Reproduce every line of the material below word for word, from the first line to the last.

Stored dataset items
--------------------

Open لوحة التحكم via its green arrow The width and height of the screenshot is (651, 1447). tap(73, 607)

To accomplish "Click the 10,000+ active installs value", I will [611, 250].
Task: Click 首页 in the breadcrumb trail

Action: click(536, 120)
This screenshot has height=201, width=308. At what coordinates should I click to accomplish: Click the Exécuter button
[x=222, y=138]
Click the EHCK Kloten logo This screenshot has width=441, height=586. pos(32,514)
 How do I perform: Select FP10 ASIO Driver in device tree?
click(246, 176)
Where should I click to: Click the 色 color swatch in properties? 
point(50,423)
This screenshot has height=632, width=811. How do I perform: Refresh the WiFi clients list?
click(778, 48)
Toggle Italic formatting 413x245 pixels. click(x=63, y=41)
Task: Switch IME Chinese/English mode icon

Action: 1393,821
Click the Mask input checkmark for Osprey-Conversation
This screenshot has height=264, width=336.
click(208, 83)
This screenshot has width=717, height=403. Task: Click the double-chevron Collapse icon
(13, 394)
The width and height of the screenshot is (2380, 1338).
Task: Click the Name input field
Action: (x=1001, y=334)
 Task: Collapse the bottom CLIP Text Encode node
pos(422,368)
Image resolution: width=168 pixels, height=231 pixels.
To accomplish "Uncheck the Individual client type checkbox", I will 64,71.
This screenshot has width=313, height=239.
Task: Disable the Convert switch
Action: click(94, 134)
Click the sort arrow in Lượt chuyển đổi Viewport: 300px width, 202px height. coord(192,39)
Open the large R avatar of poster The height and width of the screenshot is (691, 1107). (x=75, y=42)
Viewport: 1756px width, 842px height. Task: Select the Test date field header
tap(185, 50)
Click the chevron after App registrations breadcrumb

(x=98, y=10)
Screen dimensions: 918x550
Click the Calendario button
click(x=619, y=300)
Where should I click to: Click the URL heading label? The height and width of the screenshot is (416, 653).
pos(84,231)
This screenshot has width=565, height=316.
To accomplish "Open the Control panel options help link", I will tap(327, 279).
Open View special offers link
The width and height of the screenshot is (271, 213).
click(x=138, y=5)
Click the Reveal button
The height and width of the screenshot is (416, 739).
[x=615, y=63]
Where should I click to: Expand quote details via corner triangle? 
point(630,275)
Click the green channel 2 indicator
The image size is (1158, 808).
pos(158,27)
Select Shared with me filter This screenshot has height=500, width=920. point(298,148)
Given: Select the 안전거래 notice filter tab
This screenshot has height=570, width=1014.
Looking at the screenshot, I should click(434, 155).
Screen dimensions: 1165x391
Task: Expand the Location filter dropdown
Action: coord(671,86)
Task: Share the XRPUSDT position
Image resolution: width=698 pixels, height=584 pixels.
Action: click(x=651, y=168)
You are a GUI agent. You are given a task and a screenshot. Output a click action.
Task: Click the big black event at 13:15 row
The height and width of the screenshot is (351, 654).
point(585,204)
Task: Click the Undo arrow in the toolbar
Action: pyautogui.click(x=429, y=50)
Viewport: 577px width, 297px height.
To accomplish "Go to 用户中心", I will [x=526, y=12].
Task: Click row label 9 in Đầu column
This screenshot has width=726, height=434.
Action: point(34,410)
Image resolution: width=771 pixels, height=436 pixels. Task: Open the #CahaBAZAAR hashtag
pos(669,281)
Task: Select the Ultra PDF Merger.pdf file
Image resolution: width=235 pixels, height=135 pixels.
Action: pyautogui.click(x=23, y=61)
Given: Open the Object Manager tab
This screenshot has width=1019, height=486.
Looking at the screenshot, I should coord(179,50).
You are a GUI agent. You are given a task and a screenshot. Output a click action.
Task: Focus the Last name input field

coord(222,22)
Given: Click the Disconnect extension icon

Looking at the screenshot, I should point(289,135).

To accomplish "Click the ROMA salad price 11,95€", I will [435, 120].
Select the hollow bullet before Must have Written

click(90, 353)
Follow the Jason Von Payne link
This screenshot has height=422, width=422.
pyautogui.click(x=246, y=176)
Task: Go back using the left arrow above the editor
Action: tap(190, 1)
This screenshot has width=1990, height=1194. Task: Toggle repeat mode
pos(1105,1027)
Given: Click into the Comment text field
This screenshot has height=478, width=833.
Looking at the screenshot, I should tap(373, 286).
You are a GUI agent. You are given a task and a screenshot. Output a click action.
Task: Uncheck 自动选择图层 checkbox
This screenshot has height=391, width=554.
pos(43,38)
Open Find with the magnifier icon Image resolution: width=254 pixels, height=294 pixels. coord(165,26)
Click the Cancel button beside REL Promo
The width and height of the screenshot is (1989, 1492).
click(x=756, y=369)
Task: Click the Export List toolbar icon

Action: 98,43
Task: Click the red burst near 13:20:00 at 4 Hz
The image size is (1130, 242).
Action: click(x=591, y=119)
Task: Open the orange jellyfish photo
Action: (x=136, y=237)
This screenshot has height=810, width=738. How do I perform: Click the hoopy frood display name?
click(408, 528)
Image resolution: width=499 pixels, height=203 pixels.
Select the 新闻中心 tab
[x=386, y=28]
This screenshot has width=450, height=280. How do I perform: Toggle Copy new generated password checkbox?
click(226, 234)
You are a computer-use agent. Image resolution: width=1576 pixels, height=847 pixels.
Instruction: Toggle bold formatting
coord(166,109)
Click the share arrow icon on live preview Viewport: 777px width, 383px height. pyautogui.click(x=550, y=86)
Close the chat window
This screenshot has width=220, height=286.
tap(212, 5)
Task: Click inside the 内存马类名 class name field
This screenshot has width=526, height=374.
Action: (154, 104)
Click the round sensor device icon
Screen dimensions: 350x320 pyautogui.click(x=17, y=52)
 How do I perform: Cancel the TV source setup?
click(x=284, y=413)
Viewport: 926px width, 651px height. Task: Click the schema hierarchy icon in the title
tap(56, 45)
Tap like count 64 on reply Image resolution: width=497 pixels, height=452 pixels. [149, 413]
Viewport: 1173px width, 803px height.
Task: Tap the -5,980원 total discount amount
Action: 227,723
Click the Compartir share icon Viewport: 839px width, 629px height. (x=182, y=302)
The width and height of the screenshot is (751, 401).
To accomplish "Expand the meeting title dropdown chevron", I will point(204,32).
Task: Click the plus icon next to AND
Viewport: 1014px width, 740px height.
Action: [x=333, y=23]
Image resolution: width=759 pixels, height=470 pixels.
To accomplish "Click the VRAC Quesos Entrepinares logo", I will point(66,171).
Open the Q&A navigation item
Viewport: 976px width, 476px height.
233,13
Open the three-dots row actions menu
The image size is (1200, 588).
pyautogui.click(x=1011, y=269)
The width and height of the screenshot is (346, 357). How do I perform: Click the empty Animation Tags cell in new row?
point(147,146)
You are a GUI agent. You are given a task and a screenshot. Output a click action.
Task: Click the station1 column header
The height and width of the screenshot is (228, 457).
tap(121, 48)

--------------------

* **SOLUTION FOR THIS PROBLEM**
Open لوحة التحكم via its green arrow The width and height of the screenshot is (651, 1447). tap(73, 607)

To accomplish "Click the 10,000+ active installs value", I will [611, 250].
Task: Click 首页 in the breadcrumb trail

Action: click(536, 120)
This screenshot has height=201, width=308. At what coordinates should I click to accomplish: Click the Exécuter button
[x=222, y=138]
Click the EHCK Kloten logo This screenshot has width=441, height=586. pos(32,514)
 How do I perform: Select FP10 ASIO Driver in device tree?
click(246, 176)
Where should I click to: Click the 色 color swatch in properties? 
point(50,423)
This screenshot has height=632, width=811. How do I perform: Refresh the WiFi clients list?
click(778, 48)
Toggle Italic formatting 413x245 pixels. click(x=63, y=41)
Task: Switch IME Chinese/English mode icon

Action: 1393,821
Click the Mask input checkmark for Osprey-Conversation
This screenshot has height=264, width=336.
click(208, 83)
This screenshot has width=717, height=403. Task: Click the double-chevron Collapse icon
(13, 394)
The width and height of the screenshot is (2380, 1338).
Task: Click the Name input field
Action: (x=1001, y=334)
 Task: Collapse the bottom CLIP Text Encode node
pos(422,368)
Image resolution: width=168 pixels, height=231 pixels.
To accomplish "Uncheck the Individual client type checkbox", I will 64,71.
This screenshot has width=313, height=239.
Task: Disable the Convert switch
Action: click(94, 134)
Click the sort arrow in Lượt chuyển đổi Viewport: 300px width, 202px height. coord(192,39)
Open the large R avatar of poster The height and width of the screenshot is (691, 1107). (x=75, y=42)
Viewport: 1756px width, 842px height. Task: Select the Test date field header
tap(185, 50)
Click the chevron after App registrations breadcrumb

(x=98, y=10)
Screen dimensions: 918x550
Click the Calendario button
click(x=619, y=300)
Where should I click to: Click the URL heading label? The height and width of the screenshot is (416, 653).
pos(84,231)
This screenshot has width=565, height=316.
To accomplish "Open the Control panel options help link", I will tap(327, 279).
Open View special offers link
The width and height of the screenshot is (271, 213).
click(x=138, y=5)
Click the Reveal button
The height and width of the screenshot is (416, 739).
[x=615, y=63]
Where should I click to: Expand quote details via corner triangle? 
point(630,275)
Click the green channel 2 indicator
The image size is (1158, 808).
pos(158,27)
Select Shared with me filter This screenshot has height=500, width=920. point(298,148)
Given: Select the 안전거래 notice filter tab
This screenshot has height=570, width=1014.
Looking at the screenshot, I should click(434, 155).
Screen dimensions: 1165x391
Task: Expand the Location filter dropdown
Action: coord(671,86)
Task: Share the XRPUSDT position
Image resolution: width=698 pixels, height=584 pixels.
Action: click(x=651, y=168)
You are a GUI agent. You are given a task and a screenshot. Output a click action.
Task: Click the big black event at 13:15 row
The height and width of the screenshot is (351, 654).
point(585,204)
Task: Click the Undo arrow in the toolbar
Action: pyautogui.click(x=429, y=50)
Viewport: 577px width, 297px height.
To accomplish "Go to 用户中心", I will [x=526, y=12].
Task: Click row label 9 in Đầu column
This screenshot has width=726, height=434.
Action: point(34,410)
Image resolution: width=771 pixels, height=436 pixels. Task: Open the #CahaBAZAAR hashtag
pos(669,281)
Task: Select the Ultra PDF Merger.pdf file
Image resolution: width=235 pixels, height=135 pixels.
Action: pyautogui.click(x=23, y=61)
Given: Open the Object Manager tab
This screenshot has width=1019, height=486.
Looking at the screenshot, I should coord(179,50).
You are a GUI agent. You are given a task and a screenshot. Output a click action.
Task: Focus the Last name input field

coord(222,22)
Given: Click the Disconnect extension icon

Looking at the screenshot, I should point(289,135).

To accomplish "Click the ROMA salad price 11,95€", I will [435, 120].
Select the hollow bullet before Must have Written

click(90, 353)
Follow the Jason Von Payne link
This screenshot has height=422, width=422.
pyautogui.click(x=246, y=176)
Task: Go back using the left arrow above the editor
Action: tap(190, 1)
This screenshot has width=1990, height=1194. Task: Toggle repeat mode
pos(1105,1027)
Given: Click into the Comment text field
This screenshot has height=478, width=833.
Looking at the screenshot, I should tap(373, 286).
You are a GUI agent. You are given a task and a screenshot. Output a click action.
Task: Uncheck 自动选择图层 checkbox
This screenshot has height=391, width=554.
pos(43,38)
Open Find with the magnifier icon Image resolution: width=254 pixels, height=294 pixels. coord(165,26)
Click the Cancel button beside REL Promo
The width and height of the screenshot is (1989, 1492).
click(x=756, y=369)
Task: Click the Export List toolbar icon

Action: 98,43
Task: Click the red burst near 13:20:00 at 4 Hz
The image size is (1130, 242).
Action: click(x=591, y=119)
Task: Open the orange jellyfish photo
Action: (x=136, y=237)
This screenshot has height=810, width=738. How do I perform: Click the hoopy frood display name?
click(408, 528)
Image resolution: width=499 pixels, height=203 pixels.
Select the 新闻中心 tab
[x=386, y=28]
This screenshot has width=450, height=280. How do I perform: Toggle Copy new generated password checkbox?
click(226, 234)
You are a computer-use agent. Image resolution: width=1576 pixels, height=847 pixels.
Instruction: Toggle bold formatting
coord(166,109)
Click the share arrow icon on live preview Viewport: 777px width, 383px height. pyautogui.click(x=550, y=86)
Close the chat window
This screenshot has width=220, height=286.
tap(212, 5)
Task: Click inside the 内存马类名 class name field
This screenshot has width=526, height=374.
Action: (154, 104)
Click the round sensor device icon
Screen dimensions: 350x320 pyautogui.click(x=17, y=52)
 How do I perform: Cancel the TV source setup?
click(x=284, y=413)
Viewport: 926px width, 651px height. Task: Click the schema hierarchy icon in the title
tap(56, 45)
Tap like count 64 on reply Image resolution: width=497 pixels, height=452 pixels. [149, 413]
Viewport: 1173px width, 803px height.
Task: Tap the -5,980원 total discount amount
Action: 227,723
Click the Compartir share icon Viewport: 839px width, 629px height. (x=182, y=302)
The width and height of the screenshot is (751, 401).
To accomplish "Expand the meeting title dropdown chevron", I will point(204,32).
Task: Click the plus icon next to AND
Viewport: 1014px width, 740px height.
Action: [x=333, y=23]
Image resolution: width=759 pixels, height=470 pixels.
To accomplish "Click the VRAC Quesos Entrepinares logo", I will point(66,171).
Open the Q&A navigation item
Viewport: 976px width, 476px height.
233,13
Open the three-dots row actions menu
The image size is (1200, 588).
pyautogui.click(x=1011, y=269)
The width and height of the screenshot is (346, 357). How do I perform: Click the empty Animation Tags cell in new row?
point(147,146)
You are a GUI agent. You are given a task and a screenshot. Output a click action.
Task: Click the station1 column header
The height and width of the screenshot is (228, 457).
tap(121, 48)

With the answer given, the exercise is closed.